Entries for locating words and elements
□ □ □ □ □
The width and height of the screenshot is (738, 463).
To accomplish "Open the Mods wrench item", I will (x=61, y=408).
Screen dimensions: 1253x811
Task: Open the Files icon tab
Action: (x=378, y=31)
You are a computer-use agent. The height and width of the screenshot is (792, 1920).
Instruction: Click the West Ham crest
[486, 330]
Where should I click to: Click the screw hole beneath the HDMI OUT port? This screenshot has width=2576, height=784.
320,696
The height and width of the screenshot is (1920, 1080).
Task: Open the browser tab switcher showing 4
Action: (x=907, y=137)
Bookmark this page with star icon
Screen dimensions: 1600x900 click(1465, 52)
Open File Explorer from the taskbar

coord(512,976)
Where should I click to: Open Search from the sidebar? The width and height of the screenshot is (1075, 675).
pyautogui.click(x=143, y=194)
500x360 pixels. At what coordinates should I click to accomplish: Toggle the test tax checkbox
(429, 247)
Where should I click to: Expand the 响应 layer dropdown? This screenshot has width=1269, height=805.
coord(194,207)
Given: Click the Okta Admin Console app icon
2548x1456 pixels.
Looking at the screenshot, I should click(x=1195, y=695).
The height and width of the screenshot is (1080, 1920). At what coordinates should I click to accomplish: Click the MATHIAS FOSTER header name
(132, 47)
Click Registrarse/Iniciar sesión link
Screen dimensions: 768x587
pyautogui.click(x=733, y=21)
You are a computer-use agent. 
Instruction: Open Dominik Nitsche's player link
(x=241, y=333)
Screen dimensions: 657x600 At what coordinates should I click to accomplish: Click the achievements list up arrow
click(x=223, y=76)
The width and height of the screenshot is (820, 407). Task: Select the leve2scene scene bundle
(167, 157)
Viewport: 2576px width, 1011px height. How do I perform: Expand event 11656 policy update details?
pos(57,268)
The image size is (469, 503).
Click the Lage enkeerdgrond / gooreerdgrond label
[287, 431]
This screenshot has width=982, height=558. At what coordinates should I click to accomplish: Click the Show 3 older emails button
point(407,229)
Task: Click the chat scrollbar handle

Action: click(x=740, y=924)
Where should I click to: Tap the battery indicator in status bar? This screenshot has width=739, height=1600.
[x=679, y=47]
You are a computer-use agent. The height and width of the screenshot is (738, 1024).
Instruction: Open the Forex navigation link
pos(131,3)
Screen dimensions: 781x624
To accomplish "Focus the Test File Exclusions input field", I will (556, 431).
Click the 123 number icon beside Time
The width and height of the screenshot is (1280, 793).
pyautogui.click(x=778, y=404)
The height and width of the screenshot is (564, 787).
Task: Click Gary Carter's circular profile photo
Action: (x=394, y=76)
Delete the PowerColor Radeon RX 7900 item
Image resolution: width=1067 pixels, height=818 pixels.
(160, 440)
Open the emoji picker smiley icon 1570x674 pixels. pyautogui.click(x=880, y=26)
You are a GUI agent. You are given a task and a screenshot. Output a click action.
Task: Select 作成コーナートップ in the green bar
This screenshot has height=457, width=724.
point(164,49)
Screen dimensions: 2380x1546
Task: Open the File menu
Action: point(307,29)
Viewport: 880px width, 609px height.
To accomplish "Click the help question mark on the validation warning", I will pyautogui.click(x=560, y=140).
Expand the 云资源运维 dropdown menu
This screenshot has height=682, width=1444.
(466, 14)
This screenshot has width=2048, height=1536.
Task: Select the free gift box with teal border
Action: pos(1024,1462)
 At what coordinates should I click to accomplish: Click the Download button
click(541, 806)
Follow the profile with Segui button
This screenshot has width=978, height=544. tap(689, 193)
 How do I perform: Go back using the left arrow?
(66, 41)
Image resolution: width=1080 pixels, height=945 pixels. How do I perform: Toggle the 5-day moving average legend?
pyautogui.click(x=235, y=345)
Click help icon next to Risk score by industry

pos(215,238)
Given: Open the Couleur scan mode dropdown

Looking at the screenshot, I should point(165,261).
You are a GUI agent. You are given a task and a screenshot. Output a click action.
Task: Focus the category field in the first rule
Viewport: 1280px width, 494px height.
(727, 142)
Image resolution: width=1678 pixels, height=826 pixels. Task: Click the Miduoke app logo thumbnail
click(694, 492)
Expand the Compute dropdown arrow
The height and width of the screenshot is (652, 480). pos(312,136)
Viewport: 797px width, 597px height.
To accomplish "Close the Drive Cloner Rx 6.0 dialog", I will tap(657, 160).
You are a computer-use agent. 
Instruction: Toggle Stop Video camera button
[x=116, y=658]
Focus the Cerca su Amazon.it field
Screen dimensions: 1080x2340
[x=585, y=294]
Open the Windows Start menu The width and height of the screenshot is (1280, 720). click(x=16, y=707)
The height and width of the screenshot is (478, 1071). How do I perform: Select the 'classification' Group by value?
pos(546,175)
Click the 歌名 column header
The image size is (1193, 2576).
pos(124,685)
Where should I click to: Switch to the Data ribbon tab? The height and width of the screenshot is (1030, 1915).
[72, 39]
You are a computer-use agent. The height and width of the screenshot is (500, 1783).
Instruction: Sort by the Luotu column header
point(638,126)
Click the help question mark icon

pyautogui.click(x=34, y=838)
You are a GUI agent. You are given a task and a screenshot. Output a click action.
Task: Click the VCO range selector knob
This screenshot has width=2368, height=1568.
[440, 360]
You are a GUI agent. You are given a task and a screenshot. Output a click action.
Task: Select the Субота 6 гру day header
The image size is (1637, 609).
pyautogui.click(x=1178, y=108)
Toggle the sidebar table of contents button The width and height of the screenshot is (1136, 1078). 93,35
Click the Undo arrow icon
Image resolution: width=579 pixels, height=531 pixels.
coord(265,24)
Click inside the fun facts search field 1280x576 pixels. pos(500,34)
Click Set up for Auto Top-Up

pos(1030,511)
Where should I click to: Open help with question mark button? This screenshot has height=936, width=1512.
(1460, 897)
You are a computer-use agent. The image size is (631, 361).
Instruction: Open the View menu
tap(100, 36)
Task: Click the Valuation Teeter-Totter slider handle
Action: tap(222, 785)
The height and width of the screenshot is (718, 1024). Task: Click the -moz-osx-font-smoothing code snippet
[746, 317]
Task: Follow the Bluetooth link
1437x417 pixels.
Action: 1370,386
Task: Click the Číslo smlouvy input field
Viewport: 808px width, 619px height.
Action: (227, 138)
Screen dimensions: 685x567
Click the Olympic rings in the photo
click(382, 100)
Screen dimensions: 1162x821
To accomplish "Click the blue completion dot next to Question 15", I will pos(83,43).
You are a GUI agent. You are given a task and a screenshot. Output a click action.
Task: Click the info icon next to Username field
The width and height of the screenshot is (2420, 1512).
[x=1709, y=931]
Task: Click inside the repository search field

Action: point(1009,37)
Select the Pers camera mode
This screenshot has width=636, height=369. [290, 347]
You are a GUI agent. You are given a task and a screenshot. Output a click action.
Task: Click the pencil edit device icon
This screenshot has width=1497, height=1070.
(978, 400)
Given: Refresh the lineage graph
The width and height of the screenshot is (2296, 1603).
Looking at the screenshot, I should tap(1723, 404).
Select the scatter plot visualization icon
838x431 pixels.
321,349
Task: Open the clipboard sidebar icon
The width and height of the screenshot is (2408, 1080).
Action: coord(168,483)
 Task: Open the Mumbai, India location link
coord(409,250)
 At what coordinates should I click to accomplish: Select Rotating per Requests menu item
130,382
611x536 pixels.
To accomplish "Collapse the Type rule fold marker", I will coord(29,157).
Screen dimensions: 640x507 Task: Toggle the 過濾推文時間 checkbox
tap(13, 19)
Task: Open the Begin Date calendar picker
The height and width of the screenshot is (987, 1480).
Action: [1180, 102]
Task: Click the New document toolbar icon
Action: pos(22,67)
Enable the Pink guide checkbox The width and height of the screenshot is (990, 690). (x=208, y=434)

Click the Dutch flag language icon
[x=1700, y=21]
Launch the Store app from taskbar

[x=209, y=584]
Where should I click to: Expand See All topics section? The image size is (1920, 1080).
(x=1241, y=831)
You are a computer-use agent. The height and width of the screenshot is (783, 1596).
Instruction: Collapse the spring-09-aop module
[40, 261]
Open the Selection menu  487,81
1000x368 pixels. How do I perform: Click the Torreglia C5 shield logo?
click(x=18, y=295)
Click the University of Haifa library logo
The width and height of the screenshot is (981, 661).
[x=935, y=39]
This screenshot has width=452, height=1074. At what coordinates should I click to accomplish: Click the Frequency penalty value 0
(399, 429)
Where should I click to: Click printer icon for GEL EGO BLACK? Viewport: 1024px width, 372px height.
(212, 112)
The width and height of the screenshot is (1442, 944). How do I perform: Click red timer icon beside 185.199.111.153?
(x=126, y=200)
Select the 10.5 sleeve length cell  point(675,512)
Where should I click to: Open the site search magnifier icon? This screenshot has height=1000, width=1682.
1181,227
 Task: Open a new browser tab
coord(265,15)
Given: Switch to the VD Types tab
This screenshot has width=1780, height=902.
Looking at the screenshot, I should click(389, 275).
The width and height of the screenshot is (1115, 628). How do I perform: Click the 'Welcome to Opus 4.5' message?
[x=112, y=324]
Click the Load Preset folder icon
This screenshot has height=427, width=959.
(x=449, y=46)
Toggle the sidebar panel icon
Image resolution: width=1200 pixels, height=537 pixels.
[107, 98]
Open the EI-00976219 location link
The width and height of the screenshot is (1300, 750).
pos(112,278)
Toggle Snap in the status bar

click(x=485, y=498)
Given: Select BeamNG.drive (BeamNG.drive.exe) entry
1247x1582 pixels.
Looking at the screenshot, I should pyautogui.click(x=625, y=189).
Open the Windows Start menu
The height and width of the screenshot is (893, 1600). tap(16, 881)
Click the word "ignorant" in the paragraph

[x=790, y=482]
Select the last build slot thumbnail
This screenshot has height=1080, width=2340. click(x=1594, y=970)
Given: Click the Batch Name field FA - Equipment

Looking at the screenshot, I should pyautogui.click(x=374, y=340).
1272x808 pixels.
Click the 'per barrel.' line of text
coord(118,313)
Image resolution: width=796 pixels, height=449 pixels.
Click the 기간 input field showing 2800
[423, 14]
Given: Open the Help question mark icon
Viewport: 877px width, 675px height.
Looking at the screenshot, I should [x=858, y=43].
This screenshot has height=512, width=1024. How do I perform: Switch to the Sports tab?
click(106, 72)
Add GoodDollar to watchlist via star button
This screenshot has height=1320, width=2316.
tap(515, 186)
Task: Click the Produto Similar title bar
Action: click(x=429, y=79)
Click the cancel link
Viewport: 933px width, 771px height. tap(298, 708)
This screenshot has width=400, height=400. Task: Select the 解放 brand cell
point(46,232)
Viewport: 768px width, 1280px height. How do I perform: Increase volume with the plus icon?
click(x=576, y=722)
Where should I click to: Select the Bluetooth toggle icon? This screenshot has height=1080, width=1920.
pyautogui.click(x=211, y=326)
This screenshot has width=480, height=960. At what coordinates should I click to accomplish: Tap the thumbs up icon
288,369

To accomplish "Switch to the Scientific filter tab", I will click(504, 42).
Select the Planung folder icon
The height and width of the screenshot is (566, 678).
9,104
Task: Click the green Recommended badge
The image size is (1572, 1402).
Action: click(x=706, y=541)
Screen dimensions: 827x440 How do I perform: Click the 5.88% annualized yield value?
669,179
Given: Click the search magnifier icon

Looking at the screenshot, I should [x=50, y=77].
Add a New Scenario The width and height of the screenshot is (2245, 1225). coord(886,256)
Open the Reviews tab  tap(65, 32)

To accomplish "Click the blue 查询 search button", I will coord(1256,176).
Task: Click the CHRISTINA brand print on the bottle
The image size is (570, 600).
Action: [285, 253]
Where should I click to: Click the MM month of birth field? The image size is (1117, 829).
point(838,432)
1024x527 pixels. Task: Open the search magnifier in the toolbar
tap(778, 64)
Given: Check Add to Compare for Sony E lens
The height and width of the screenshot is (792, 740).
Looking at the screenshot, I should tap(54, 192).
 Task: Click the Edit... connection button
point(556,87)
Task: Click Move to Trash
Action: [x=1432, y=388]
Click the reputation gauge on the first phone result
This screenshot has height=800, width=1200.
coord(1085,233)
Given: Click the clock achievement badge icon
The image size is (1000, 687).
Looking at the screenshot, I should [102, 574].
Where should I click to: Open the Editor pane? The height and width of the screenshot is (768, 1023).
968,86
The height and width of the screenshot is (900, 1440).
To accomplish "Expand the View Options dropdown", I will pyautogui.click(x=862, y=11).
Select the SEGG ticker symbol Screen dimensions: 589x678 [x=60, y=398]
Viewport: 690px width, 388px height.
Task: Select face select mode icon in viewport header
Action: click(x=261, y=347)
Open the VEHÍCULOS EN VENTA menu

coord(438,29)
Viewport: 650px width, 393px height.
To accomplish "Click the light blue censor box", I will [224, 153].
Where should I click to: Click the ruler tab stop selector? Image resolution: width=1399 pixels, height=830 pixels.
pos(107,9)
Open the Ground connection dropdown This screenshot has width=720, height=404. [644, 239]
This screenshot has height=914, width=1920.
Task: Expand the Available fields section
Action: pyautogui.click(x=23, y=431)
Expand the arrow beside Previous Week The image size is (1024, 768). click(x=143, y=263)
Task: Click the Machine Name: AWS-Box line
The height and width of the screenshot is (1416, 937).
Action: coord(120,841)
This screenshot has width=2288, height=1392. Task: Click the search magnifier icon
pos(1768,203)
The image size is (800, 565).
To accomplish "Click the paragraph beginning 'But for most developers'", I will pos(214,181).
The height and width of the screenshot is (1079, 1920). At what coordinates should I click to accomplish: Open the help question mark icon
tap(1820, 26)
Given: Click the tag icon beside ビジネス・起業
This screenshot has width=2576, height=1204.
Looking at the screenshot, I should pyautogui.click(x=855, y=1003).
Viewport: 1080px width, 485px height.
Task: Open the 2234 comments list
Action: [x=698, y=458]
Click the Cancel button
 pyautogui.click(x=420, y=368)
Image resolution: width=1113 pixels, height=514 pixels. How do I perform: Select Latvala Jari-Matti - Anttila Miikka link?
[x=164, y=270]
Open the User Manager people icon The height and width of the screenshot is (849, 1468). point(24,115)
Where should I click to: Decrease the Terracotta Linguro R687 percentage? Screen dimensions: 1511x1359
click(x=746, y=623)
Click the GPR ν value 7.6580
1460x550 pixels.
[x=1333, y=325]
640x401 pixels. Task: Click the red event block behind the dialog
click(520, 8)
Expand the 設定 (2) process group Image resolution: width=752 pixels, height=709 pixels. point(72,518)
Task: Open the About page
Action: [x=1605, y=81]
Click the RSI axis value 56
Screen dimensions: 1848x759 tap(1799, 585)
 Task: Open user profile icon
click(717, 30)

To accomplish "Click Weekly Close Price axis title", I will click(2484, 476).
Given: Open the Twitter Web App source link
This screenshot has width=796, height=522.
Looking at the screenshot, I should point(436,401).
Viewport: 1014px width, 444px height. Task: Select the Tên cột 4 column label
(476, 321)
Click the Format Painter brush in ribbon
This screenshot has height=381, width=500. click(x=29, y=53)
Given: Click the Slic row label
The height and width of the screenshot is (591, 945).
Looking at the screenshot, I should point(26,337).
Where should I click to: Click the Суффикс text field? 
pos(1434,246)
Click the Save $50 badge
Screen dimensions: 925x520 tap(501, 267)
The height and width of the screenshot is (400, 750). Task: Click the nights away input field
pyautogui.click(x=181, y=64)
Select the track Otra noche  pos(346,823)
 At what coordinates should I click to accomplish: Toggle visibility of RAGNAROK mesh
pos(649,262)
□ □ □ □ □
Please write out the entries again from the line containing "Click the Format Painter brush in ribbon" down to the line containing "pos(1434,246)", swapping "row label" for "row heading" and leaving everything else the same.

Click the Format Painter brush in ribbon
This screenshot has height=381, width=500. click(x=29, y=53)
Given: Click the Slic row heading
The height and width of the screenshot is (591, 945).
Looking at the screenshot, I should point(26,337).
Where should I click to: Click the Суффикс text field? 
pos(1434,246)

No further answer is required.